Segment Open

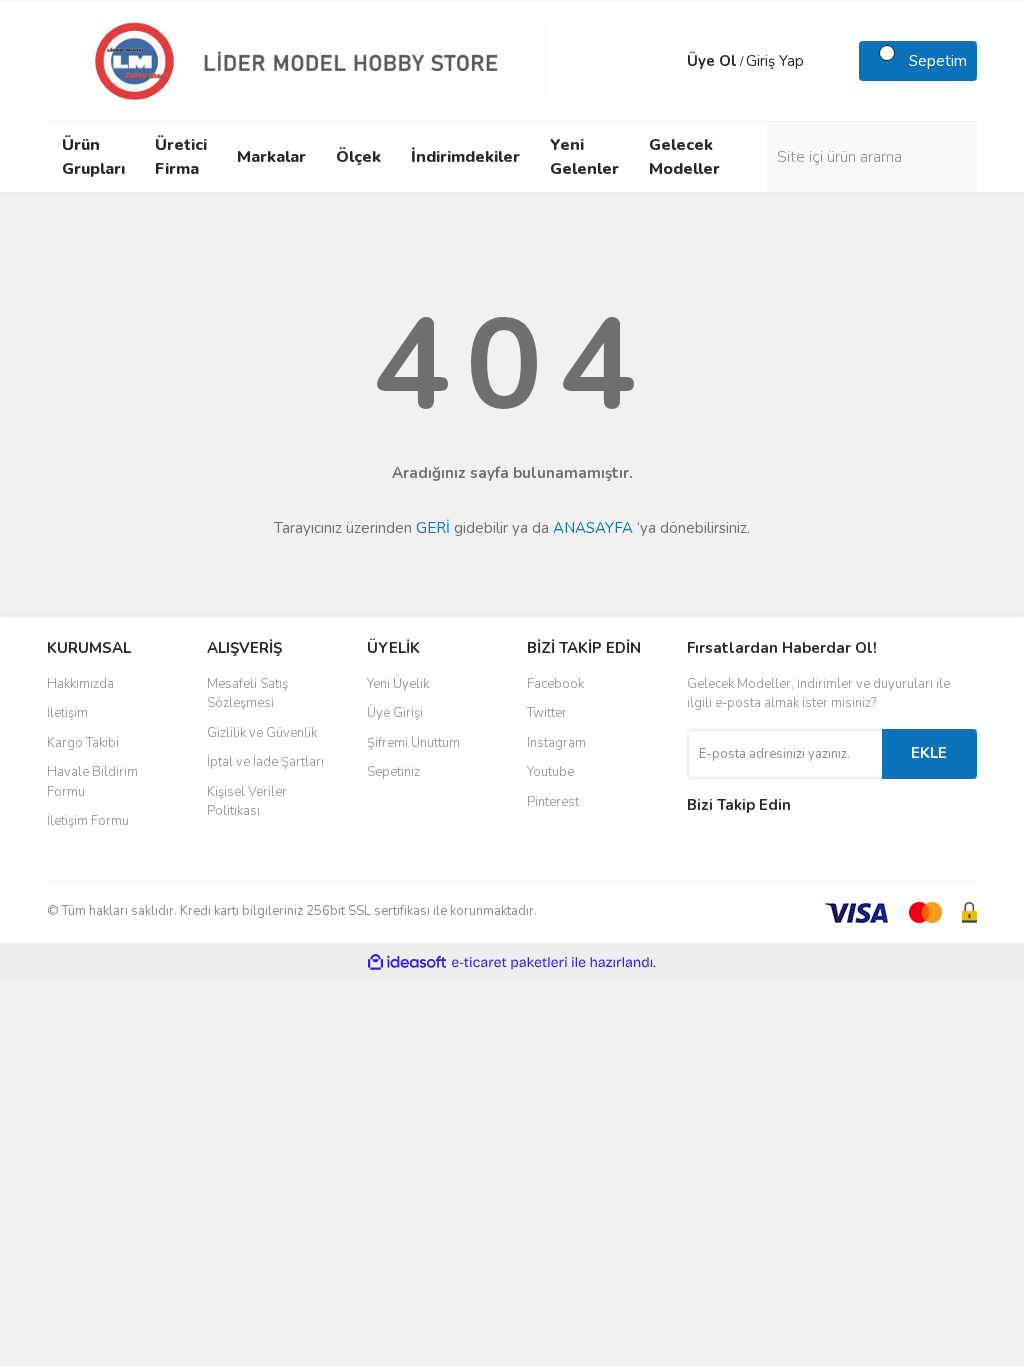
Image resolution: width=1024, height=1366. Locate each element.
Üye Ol (712, 61)
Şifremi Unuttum (413, 743)
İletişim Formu (88, 821)
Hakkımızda (80, 684)
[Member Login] (667, 61)
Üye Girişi (395, 713)
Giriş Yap (775, 61)
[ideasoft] (407, 962)
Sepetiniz (393, 772)
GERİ (433, 528)
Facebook (555, 684)
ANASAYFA (593, 528)
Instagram (556, 743)
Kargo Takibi (83, 743)
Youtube (550, 772)
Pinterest (553, 802)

Segment Closed

## Task instructions:
In the copy, no pictures should appear; the records themselves must be repeated exactly.

## Expected answer:
Image resolution: width=1024, height=1366. Locate each element.
Üye Ol (712, 61)
Şifremi Unuttum (413, 743)
İletişim Formu (88, 821)
Hakkımızda (80, 684)
[Member Login] (667, 61)
Üye Girişi (395, 713)
Giriş Yap (775, 61)
[ideasoft] (407, 962)
Sepetiniz (393, 772)
GERİ (433, 528)
Facebook (555, 684)
ANASAYFA (593, 528)
Instagram (556, 743)
Kargo Takibi (83, 743)
Youtube (550, 772)
Pinterest (553, 802)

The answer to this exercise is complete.